→ Data
_ _ _ _ _ _ _

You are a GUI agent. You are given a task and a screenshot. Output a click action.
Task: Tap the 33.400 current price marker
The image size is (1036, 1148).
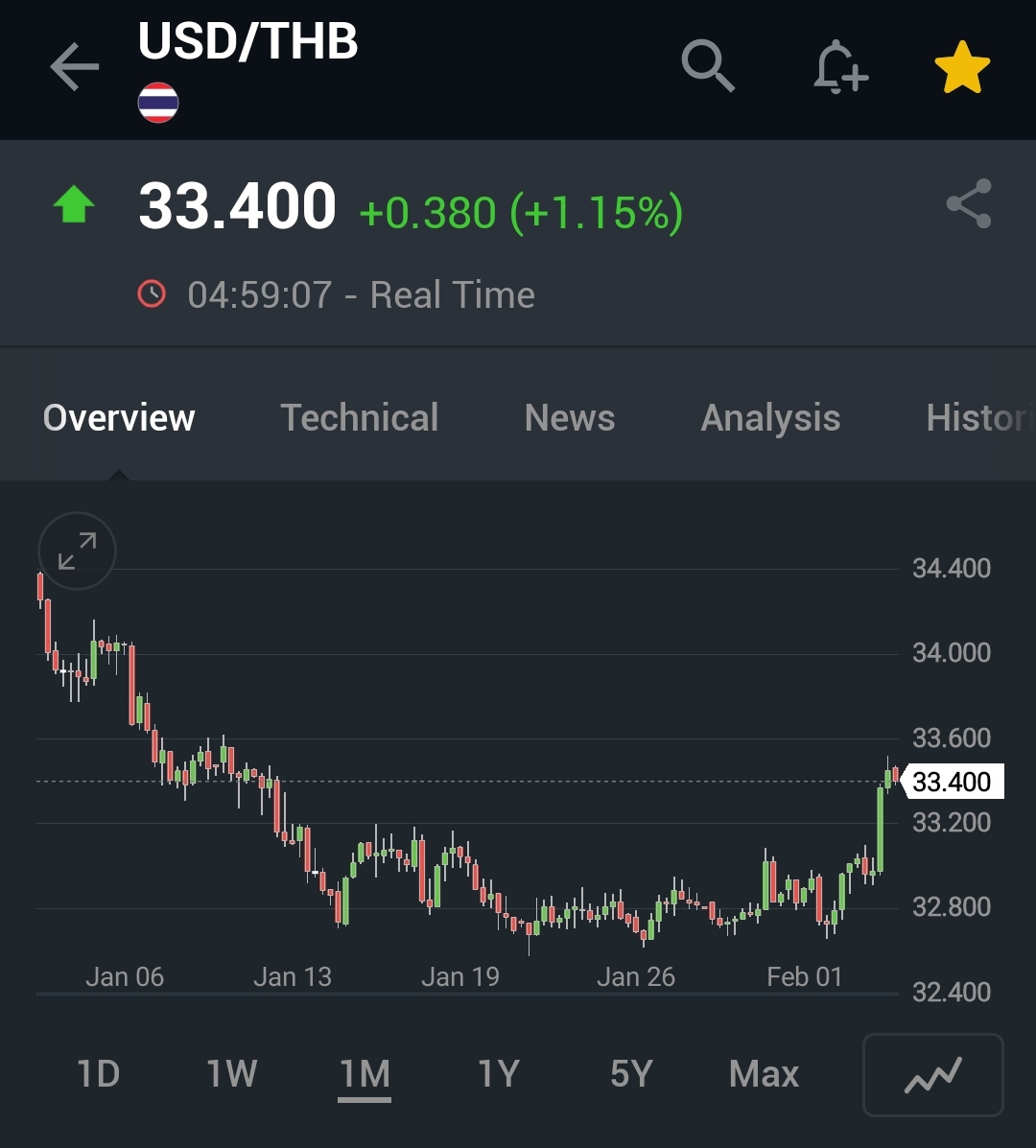(952, 782)
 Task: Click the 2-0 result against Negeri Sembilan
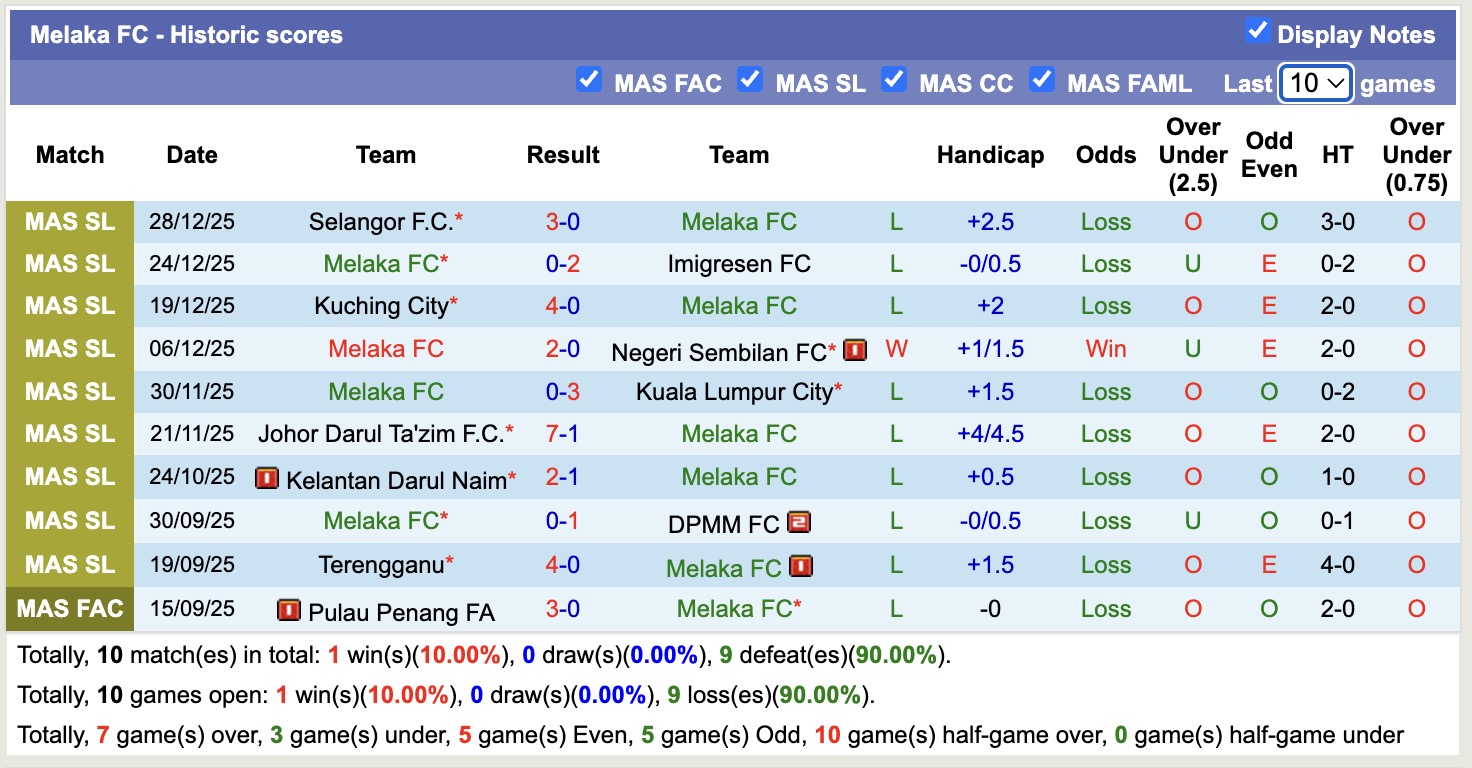click(x=562, y=349)
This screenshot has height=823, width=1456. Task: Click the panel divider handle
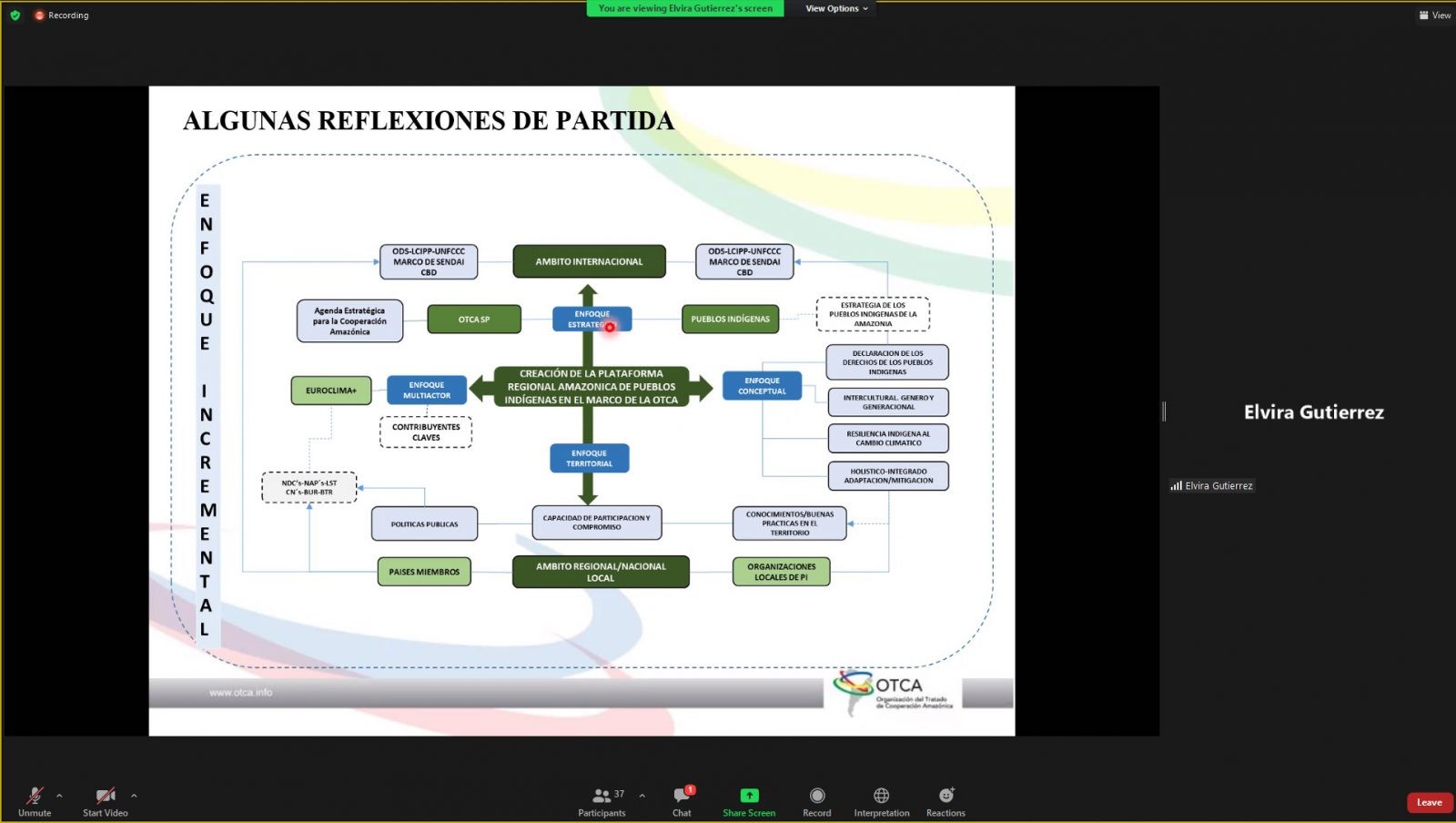click(x=1164, y=412)
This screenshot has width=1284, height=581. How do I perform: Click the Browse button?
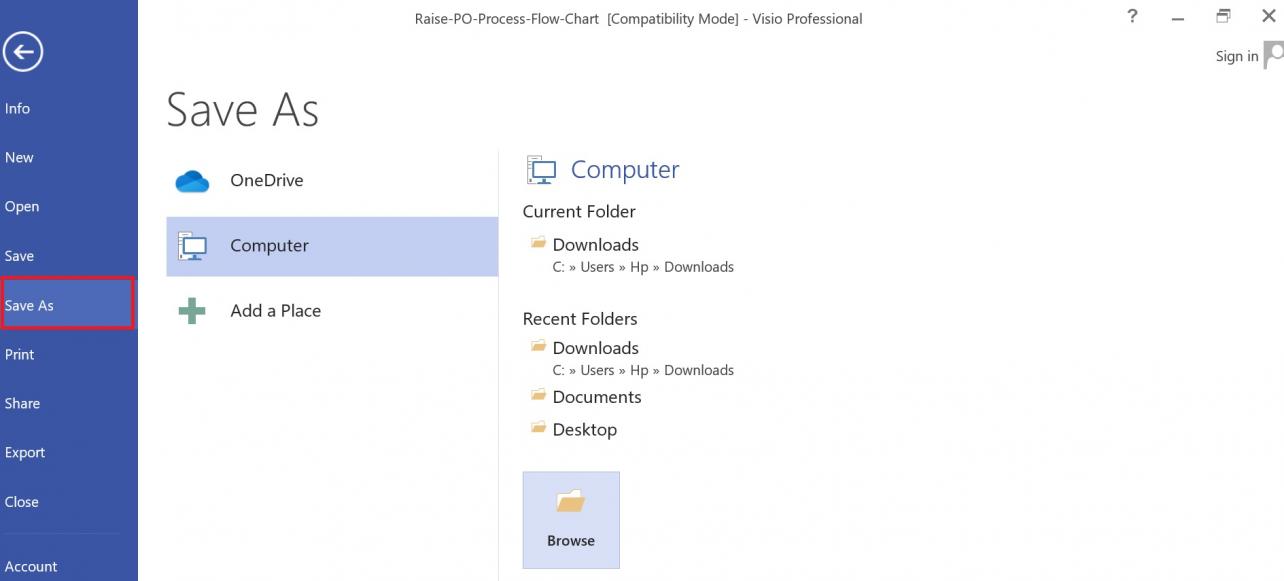pos(570,519)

_ _ _ _ _ _ _

→ Assignment
The records above are to be duplicated exactly, pictures left out.

→ Expected answer
You are a GUI agent. You are given a task and a screenshot. Output a click action.
Task: Tap the 33.400 current price marker
The image size is (1036, 1148).
(952, 782)
 Task: Click the 2-0 result against Negeri Sembilan
click(x=562, y=349)
This screenshot has height=823, width=1456. Task: Click the panel divider handle
click(x=1164, y=412)
This screenshot has width=1284, height=581. How do I perform: Click the Browse button?
pos(570,519)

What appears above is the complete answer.